1) “Dice Rojas que en mi crítica “predomina la retórica de la diatriba, sea contra Mañach, contra Orígenes –o, más bien, cierto “origenismo” que deliberadamente confunde con esa revista y los poetas que la editaron- o contra los tantos escritores que enjuicia como “cómplices del regimen””. La manipulación aquí es evidente: es obvio que no hay no ya diatriba, sino apenas crítica de Mañach en mi libro Mañach o la República –un libro al que, ciertamente, se le pueden señalar muchas faltas, pero no eso; el reproche de que “enjuicio” a los escritores cubanos en proporción directa a su anticastrismo la refuté en “Hablemos de diferencias”, que se puede leer en este blog. En cuanto a mi crítica de Orígenes, en Límites del origenismo está más que claro que yo no hablo de la revista Orígenes sino de ese origenismo que tuvo en Vitier su principal adalid. Mi libro es, en buena medida, una crítica de Lo cubano en la poesía, que desde luego no se publicó en Orígenes. Cuando Rojas lo llama, en La vanguardia peregrina, “el mejor estudio sobre la recepción de los escritores de Orígenes en la isla”(p.146) está tergiversando su contenido. (El elogio es, desde luego, vacío: que yo sepa, no existe ningún estudio de recepción de los escritores de Orígenes, así que el primer estudio de ese tipo que aparezca será, by default, el mejor) Y cae, de nuevo, en una contradicción. Si se trata de un estudio de recepción, ¿cómo es que en él predomina la "retórica de la diatriba"? Un estudio de recepción es necesariamente neutro, objetivo, y donde hay diatriba no puede haber neutralidad. Hoy por hoy, no suscribiría todas las ideas de ese libro, pero sí las críticas que en él le hice a Rafael Rojas, así como mi parte en la controversia sobre Eliseo Diego que se derivó de ahí, y que, por cierto, empezó Rojas al cuestionar mi interpretación de "Pequeña historia de Cuba". Podrá haber polémica en Límites del origenismo, pero no manipulación; no le atribuyo, ni a los origenistas ni a nadie más, cosas que no hayan dicho para así refutarlas fácilmente, cosa que Rafael Rojas ha hecho de sobra cuando ha reseñado mis dos últimos libros. 
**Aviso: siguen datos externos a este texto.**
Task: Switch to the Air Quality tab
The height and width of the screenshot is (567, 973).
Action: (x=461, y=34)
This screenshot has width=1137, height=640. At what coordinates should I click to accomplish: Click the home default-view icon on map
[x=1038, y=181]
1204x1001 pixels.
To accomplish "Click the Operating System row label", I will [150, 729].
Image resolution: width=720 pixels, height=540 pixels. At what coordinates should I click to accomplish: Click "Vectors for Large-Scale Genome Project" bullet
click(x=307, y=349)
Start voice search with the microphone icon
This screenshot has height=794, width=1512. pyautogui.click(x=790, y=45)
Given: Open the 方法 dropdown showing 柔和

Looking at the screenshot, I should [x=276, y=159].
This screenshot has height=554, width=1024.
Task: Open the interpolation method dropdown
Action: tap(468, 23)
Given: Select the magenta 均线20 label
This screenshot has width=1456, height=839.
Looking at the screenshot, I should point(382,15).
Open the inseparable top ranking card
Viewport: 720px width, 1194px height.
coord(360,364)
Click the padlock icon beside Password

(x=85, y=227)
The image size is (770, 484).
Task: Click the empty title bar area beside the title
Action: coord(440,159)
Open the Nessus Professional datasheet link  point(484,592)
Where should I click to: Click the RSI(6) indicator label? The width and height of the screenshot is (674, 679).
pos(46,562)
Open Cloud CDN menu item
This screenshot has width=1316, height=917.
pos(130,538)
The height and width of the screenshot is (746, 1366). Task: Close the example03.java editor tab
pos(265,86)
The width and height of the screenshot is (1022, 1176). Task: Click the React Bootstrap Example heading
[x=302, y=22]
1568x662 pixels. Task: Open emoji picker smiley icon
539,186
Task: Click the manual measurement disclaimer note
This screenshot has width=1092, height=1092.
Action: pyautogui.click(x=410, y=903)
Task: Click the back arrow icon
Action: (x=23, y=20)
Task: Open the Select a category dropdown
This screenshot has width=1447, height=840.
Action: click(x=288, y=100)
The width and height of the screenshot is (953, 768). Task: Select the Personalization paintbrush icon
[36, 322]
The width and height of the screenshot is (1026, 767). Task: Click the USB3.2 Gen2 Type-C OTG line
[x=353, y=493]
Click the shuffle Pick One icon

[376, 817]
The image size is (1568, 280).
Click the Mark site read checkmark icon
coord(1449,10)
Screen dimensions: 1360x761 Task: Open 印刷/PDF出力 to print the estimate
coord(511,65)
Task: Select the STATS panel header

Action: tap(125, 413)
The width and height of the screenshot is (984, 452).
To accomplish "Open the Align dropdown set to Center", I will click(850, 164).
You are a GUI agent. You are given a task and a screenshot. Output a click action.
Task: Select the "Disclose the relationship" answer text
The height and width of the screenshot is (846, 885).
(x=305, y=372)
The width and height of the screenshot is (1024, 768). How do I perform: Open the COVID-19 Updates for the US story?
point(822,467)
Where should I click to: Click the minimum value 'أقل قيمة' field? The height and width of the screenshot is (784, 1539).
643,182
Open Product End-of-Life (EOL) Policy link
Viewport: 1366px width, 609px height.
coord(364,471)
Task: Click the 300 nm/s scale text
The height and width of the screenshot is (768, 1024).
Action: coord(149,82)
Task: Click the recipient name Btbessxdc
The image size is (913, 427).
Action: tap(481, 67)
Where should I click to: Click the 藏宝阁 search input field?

2) En su artículo, “Nombrando el huracán” (Diario de Cuba, 12 de marzo de 2012), sobre Waldo Frank, Rojas escribe: “Por ejemplo, la visión de la cultura popular cubana del escritor newyorkino era muy parecida que (sic) la que se pondría en evidencia en el mismo año de 1961 con la censura del film PM de Sabá Cabrera Infante y Orlando Jiménez Leal y el cierre de Lunes de Revolución. / En un paseo por la playa con Nicolás Guillén, "el más grande de los poetas afrocubanos, quien ha puesto en los feroces moldes rítmicos de sus antepasados una apasionada substancia viviente contemporánea", Frank observa una conga que asocia con la decadencia y la frustración. Lo mismo dice de la cantante La Lupe, a quien llama "Lupe la Loca", quien canta en un "club nocturno de La Habana y se arroja en orgasmo de movimientos" y "habla a una Cuba decadente cuyos sentidos explosivos expresan frustración". En mi libro Palabras de trasfondo, glosé ese pasaje de Waldo Frank, justamente en la parte dedicada a la censura de P.M. (p.76-77) Dice Rojas en La vanguardia peregrina: “Como Casal, Sarduy era capaz de ver caer nieve en La Habana […]”(p.61). En Palabras del trasfondo, escribí: “La nieve cayendo en La Habana, al final de De donde son los cantantes, ¿no venía, de alguna manera, a cumplir aquel sueño decadentista que hizo a Casal llamar Nieve a uno de sus libros?” (p.143) Ahora bien, no estoy diciendo ni sugiriendo que Rojas me haya copiado; esas asociaciones se le pueden haber ocurrido a él por su propia cuenta, pues no tienen mucho de original. De hecho, la similitud la nieve de Casal y la de Sarduy seguramente ha sido señalada por algún crítico mucho antes que yo; y quizás también la relación entre la escena de Waldo Frank y la censura de P.M., aunque ese libro de Waldo Frank es menos conocido que Casal y son menos los que han escrito sobre P.M. que los que han escrito sobre Sarduy.